What If It Doesn't Work? Price accordingly. Someone may want it as a parts machine. Or may be able to fix it.

It Probably Just Needs Tubes. Maybe, but not likely. That's like having a car that won't start and saying it just needs new spark plugs. Most reel machines (and this goes for radios too) don't need new tubes. If they fail electrically, usually they need new capacitors. The good news is you can get new capacitors and replace them. The bad news is that you have to know what to get, how to solder, and which ones to replace.

Mechanically, reel recorders may fail in a number of places. It's possible that the motors can be freed up and a few key spots lubricated. But again, you need to know what you're doing.

Very likely, you need belts. Just about all reel recorders (and most phonographs) use rubber belts to transfer power from the motors to other parts of the machine. Rubber belts get old and either stretch, break, or disintegrate. I had a CD player apart recently where the belts turned into goo. Bad belts can mean that the machine turns on but won't run. Or one reel will turn but the other won't. Or it's turn too slowly at its rated speed. To replace the belt you have to figure out the correct size, figure out where to order it from, and then take the unit apart to put it on.

Why You Probably Don't Want to Work On It Yourself if you don't know what you're doing: shock hazard. Solid state (transistorized) electronics generally run at low voltages (modern stuff is in the 12 to 15 volt range. Older stuff may be 50 volts), but tube amplifiers can run 200, 300 volts or more, and the low voltage stuff (like a 12 volt motor) may pull heavy amperage. Old televisions can kill you outright, but an old radio, reel recorder, amplifier, etc., even if it doesn't have sky-high voltages, can still ight you like a pinball machine and go tilt. If you aren't familiar with working with tube equipment, don't do it.

What about Cartridge Machines? 3M owned Revere and Wollensak. About the same time they bought Revere, they also acquired CBS Laboratories, which was working on a cartridge system; and in the early 60s they came up wth the CBS/3M cartridge system. The're an old tv commercial showing one on YouTube, and a guy who demonstrates one on his workbench. It's a neat idea, but it failed. The Philips compact cassette is the one that took over the world, and it's a completely different system.

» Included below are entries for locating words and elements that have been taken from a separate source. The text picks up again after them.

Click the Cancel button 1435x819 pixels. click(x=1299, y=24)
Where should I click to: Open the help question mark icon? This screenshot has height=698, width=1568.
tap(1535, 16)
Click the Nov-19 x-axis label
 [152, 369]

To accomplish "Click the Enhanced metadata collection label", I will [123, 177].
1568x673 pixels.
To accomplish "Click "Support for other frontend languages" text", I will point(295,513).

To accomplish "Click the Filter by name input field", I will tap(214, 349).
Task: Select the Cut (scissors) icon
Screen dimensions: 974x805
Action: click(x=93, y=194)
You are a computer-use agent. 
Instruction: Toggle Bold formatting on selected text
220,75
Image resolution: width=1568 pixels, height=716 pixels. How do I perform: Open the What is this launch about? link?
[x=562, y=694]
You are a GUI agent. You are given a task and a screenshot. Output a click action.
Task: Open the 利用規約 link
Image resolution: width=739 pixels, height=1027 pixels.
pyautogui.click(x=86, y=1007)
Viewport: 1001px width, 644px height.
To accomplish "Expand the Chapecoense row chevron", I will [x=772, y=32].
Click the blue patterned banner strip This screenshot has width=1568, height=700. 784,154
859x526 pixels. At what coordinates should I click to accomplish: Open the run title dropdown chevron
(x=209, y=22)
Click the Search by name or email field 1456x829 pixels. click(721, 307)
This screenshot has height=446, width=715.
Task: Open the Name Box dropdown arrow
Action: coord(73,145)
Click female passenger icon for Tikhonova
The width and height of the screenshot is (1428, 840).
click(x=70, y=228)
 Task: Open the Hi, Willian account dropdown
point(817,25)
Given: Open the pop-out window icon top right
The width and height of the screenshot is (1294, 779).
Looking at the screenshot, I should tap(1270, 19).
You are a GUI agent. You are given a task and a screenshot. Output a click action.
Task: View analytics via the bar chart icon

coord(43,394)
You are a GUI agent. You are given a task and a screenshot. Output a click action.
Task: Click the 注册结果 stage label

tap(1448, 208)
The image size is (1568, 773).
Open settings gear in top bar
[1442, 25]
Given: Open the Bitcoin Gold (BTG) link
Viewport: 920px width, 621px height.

So cartridge machines are neat but only as curiosities. If you have cartridges (the more the better), you can sell it. I would put it on eBay on a 30-day or whatever their longest auction period is, and let it sit until you find a buyer. Otherwise it's going to be a tough sell. Cartridges are rare and you don't see them at the local Salvation Army store.

So that's it, folks. I can't offer much more than that. The old machines have a lot of character but are mostly curiosities. The newer machines are more desirable because you can still use them. Any of them are better if they work, otherwise they're just parts donors.